-- Directions --
Your reply should reproduce each record precisely as written.

+++ Provided data +++

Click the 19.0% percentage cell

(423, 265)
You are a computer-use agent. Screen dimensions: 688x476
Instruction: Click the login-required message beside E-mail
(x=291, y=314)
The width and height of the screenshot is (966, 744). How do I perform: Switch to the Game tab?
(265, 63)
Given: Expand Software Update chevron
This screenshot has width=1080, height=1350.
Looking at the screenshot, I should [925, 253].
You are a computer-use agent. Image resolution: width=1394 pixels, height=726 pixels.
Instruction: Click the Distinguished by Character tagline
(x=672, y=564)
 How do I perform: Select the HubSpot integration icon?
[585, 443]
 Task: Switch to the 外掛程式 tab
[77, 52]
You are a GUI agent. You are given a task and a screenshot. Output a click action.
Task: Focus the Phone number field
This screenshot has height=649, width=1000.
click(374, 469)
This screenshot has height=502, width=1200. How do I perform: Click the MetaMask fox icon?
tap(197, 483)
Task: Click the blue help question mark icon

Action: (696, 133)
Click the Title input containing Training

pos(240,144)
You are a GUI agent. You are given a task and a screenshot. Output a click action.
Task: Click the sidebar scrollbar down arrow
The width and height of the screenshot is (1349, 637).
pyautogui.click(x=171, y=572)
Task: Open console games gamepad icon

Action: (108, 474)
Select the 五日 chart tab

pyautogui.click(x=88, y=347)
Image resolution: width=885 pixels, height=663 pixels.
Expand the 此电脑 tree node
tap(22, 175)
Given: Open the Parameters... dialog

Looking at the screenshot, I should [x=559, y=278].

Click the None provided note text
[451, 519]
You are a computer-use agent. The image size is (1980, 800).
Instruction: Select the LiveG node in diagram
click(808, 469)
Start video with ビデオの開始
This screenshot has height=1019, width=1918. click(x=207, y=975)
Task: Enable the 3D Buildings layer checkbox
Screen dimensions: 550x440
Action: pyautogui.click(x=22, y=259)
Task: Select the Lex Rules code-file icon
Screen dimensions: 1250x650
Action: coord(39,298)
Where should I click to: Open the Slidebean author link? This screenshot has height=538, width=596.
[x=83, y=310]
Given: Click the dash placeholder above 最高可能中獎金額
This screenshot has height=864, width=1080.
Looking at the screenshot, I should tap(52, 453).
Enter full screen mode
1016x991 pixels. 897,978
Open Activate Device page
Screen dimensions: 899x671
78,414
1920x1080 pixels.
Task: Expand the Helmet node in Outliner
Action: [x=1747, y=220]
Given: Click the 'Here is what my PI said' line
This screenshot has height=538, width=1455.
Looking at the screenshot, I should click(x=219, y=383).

+++

-- Task answer --
Click the 19.0% percentage cell

(423, 265)
You are a computer-use agent. Screen dimensions: 688x476
Instruction: Click the login-required message beside E-mail
(x=291, y=314)
The width and height of the screenshot is (966, 744). How do I perform: Switch to the Game tab?
(265, 63)
Given: Expand Software Update chevron
This screenshot has width=1080, height=1350.
Looking at the screenshot, I should [925, 253].
You are a computer-use agent. Image resolution: width=1394 pixels, height=726 pixels.
Instruction: Click the Distinguished by Character tagline
(x=672, y=564)
 How do I perform: Select the HubSpot integration icon?
[585, 443]
 Task: Switch to the 外掛程式 tab
[77, 52]
You are a GUI agent. You are given a task and a screenshot. Output a click action.
Task: Focus the Phone number field
This screenshot has height=649, width=1000.
click(374, 469)
This screenshot has height=502, width=1200. How do I perform: Click the MetaMask fox icon?
tap(197, 483)
Task: Click the blue help question mark icon

Action: (696, 133)
Click the Title input containing Training

pos(240,144)
You are a GUI agent. You are given a task and a screenshot. Output a click action.
Task: Click the sidebar scrollbar down arrow
The width and height of the screenshot is (1349, 637).
pyautogui.click(x=171, y=572)
Task: Open console games gamepad icon

Action: (108, 474)
Select the 五日 chart tab

pyautogui.click(x=88, y=347)
Image resolution: width=885 pixels, height=663 pixels.
Expand the 此电脑 tree node
tap(22, 175)
Given: Open the Parameters... dialog

Looking at the screenshot, I should [x=559, y=278].

Click the None provided note text
[451, 519]
You are a computer-use agent. The image size is (1980, 800).
Instruction: Select the LiveG node in diagram
click(808, 469)
Start video with ビデオの開始
This screenshot has height=1019, width=1918. click(x=207, y=975)
Task: Enable the 3D Buildings layer checkbox
Screen dimensions: 550x440
Action: pyautogui.click(x=22, y=259)
Task: Select the Lex Rules code-file icon
Screen dimensions: 1250x650
Action: coord(39,298)
Where should I click to: Open the Slidebean author link? This screenshot has height=538, width=596.
[x=83, y=310]
Given: Click the dash placeholder above 最高可能中獎金額
This screenshot has height=864, width=1080.
Looking at the screenshot, I should tap(52, 453).
Enter full screen mode
1016x991 pixels. 897,978
Open Activate Device page
Screen dimensions: 899x671
78,414
1920x1080 pixels.
Task: Expand the Helmet node in Outliner
Action: [x=1747, y=220]
Given: Click the 'Here is what my PI said' line
This screenshot has height=538, width=1455.
Looking at the screenshot, I should click(x=219, y=383).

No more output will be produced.